Failure

In The Empire Strikes Back, episode 5 of the Stars Wars films, the Jedi master Yoda utters one of the great lines in the series to Luke Skywalker during Luke’s training: “Try not. Do … or do not. There is no try.” On a similar note, in The Rock Sean Connery puts down Nicolas Cage with this: “Do your best? That’s what all the losers say. Just do it”

The connection between these two movie lines is the real-world situation with Fabrikant. Fabrikant’s failure begins with a management failure. The failing is one of not paying attention to the basics. In his talks with the industry, Maurice Tempelsman has warned for some time now that trouble was brewing in the diamond world. I daresay no one ever thought Fabrikant would be a firm where the trouble would overflow.

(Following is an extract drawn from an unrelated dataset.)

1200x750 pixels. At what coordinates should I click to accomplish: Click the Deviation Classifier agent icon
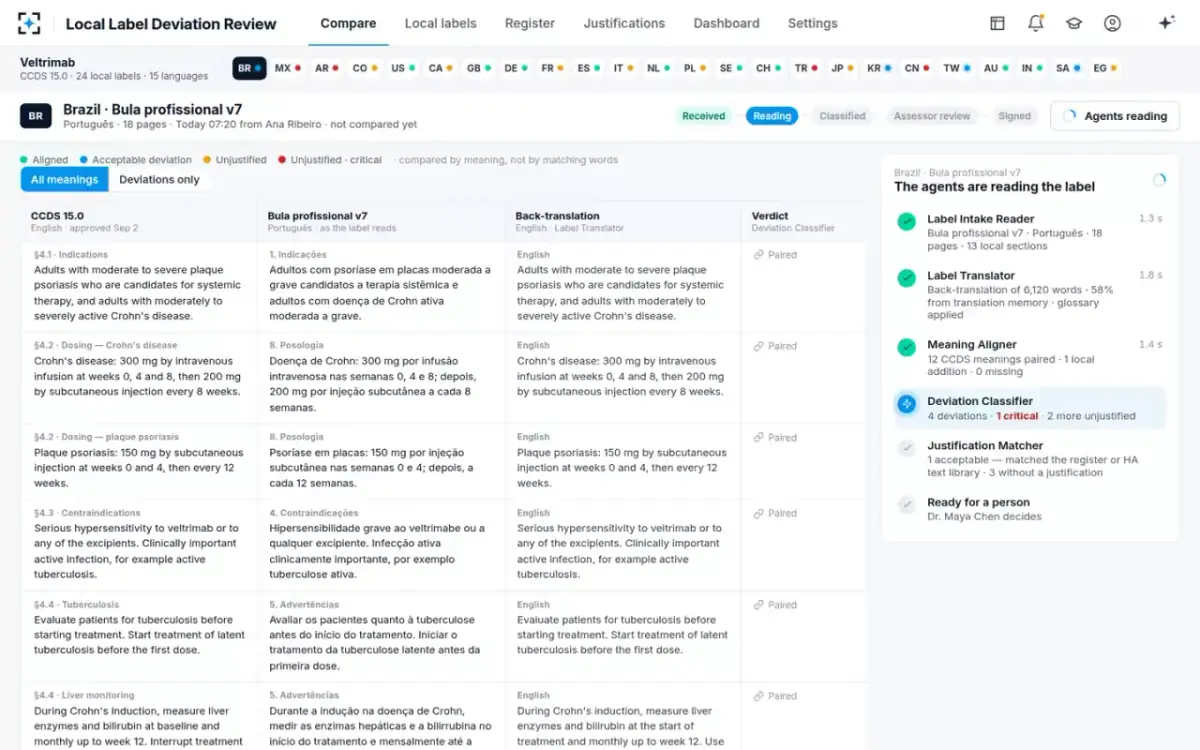click(x=907, y=404)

Some talk around the trade is that the Wal-Mart effect was the cause of Fabrikant’s problem. The Wal-Mart effect is the demand by the buying staff at the giant retailer for better prices. Rather than lose the Wal-Mart business, the story goes that Fabrikant would make it up in volume. Bring this line of reasoning to Wal-Mart executives and they bristle. Their job is to press everyone for the best prices. They are not responsible for a vendor’s profitability. That’s the vendor’s job.

Pricing—intelligent pricing—has to be competitive and produce a profit. Whoever sets prices needs to know what the total cost structure of the business is and price accordingly. Those who “buy” the business in hopes of future profitability are playing a different version of the infamous Dot-Com Bomb game. It’s one thing to have a low-price-leader item as long as you’re getting profitable margin on the remainder of the line. Many have rued the day they went down this path, and I suspect there are plenty more waiting in the wings to learn about the pitfalls of diamond memo programs that are so popular today.

Thin margins, lavish offices, and large staffs do not work well together. There are numerous examples in the diamond business where one or more of these “business judgments” have brought the players to the financial bar of justice.

A business school colleague once remarked, “It all comes down to management.” Truer words were never spoken. Some failures blame Wal-Mart. Others blame unions. Still others blame a high cost structure or low margins. It’s as though they are unable to navigate the treacherous waters they’ve chosen to enter but won’t accept the responsibility for their own actions and decisions. They have to find someone or something to blame.

It’s not Wal-Mart. It’s not unions. Who made the margins low, given the cost structure? Who allowed the cost structure to continue when the business changed? Who moved my cheese, indeed?

A bad deal is a wake-up call. Walk away. Begin the process of reorganizing. It isn’t easy, but then again, neither is failure.